Zanele Muholi, l’activiste visuel au service de la cause noire et queer
L’un·e des photographes sud-africain·es les plus célébré·es au monde, Zanele Muholi fait l’objet d’une exposition rétrospective exceptionnelle à la Maison européenne de la photographie.
Après une première exposition à Paris en 2012, suivie d’un passage remarqué à Art/Afrique à la Fondation Louis Vuitton en 2017, la puissance des photographies de l’activiste visuel·le Zanele Muholi est à découvrir à la maison parisienne consacrée à la photographie, jusqu’au 21 mai 2023. Cette rétrospective, une première en France, rassemble plus de 200 photographies, vidéos et installations créées depuis le début des années 2000, ainsi que de nombreux documents d’archives.
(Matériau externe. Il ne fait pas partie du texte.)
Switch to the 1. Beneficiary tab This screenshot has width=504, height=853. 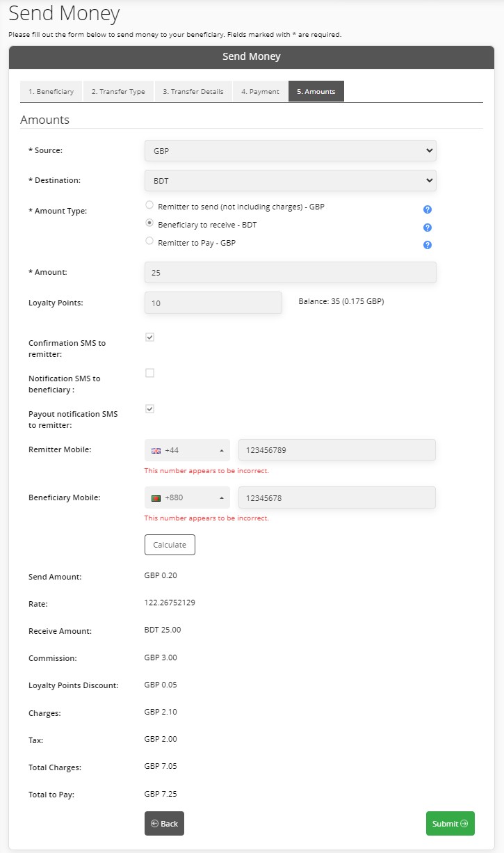pos(51,91)
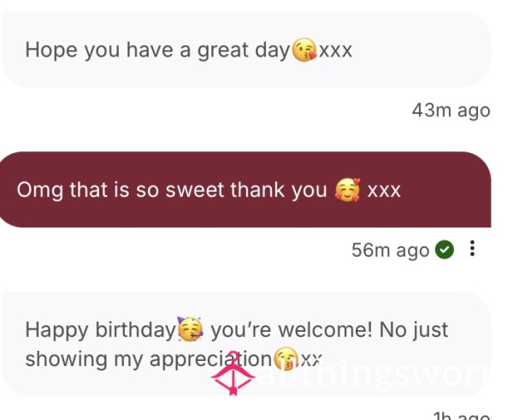Open the three-dot message options menu
Screen dimensions: 513x420
(x=472, y=248)
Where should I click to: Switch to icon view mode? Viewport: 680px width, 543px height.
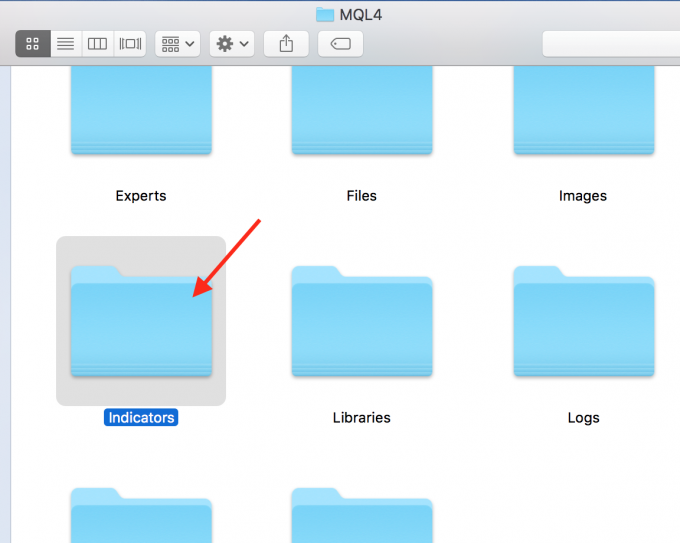pyautogui.click(x=33, y=44)
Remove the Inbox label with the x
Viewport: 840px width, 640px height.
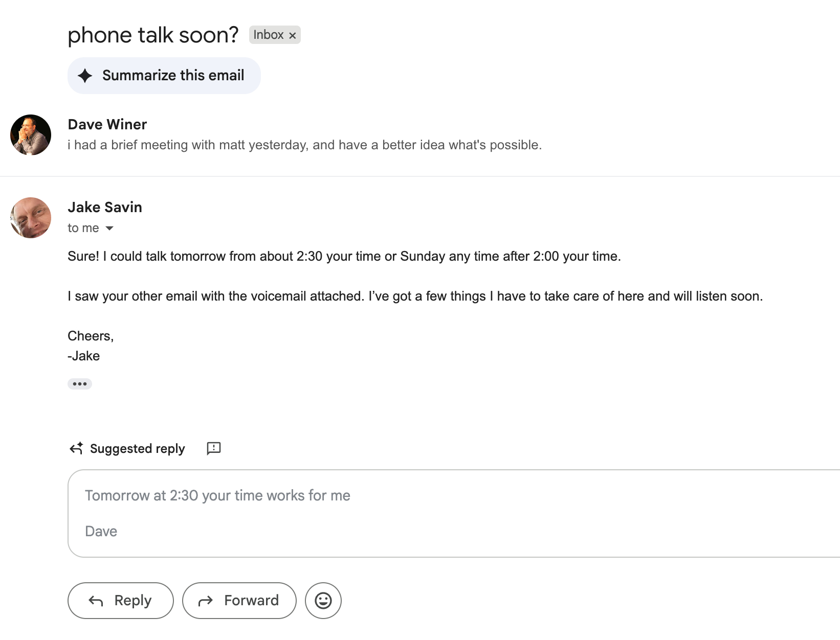click(293, 35)
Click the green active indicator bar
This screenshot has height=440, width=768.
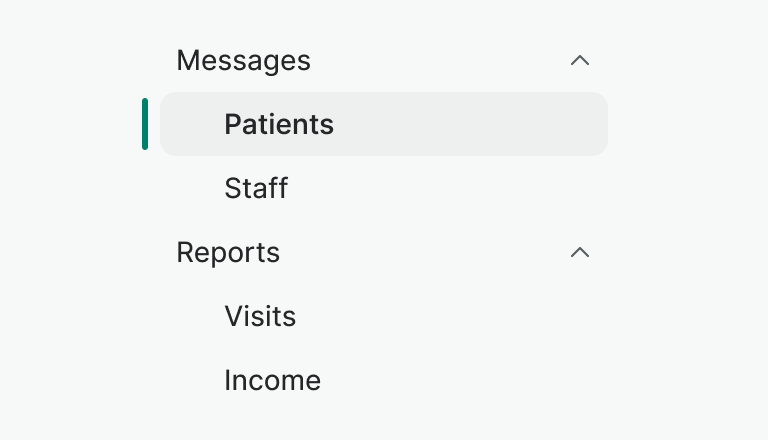point(145,124)
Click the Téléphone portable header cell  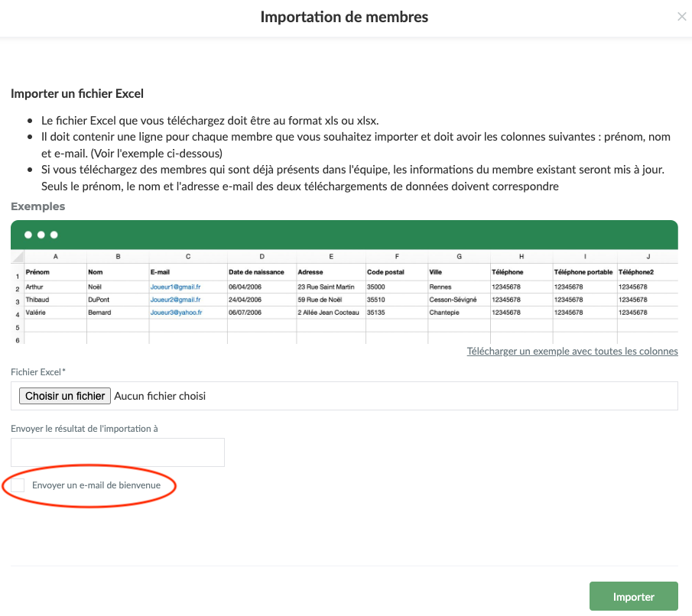(x=583, y=272)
Mettre en lumière la communauté noire LGBTQIA+ d’Afrique du Sud
Alors même que L’Afrique du Sud a intégré les droits des minorités LGBTQIA+ dans la déclaration des droits postapartheid en 1996, les populations queer ou s’identifiant comme telle restent fortement discriminées et persécutées dans un pays encore en pleine reconstruction identitaire post-coloniale. Que faire quand on compte les victimes d’actes homophobes et transphobes, jour après jour ? L’activiste visuel·le non-binaire Zanele Muholi a choisi de brandir l’objectif de son appareil photo afin de non seulement documenter ces vies en résilience mais aussi célébrer les membres d’une communauté qui reste fière malgré l’adversité.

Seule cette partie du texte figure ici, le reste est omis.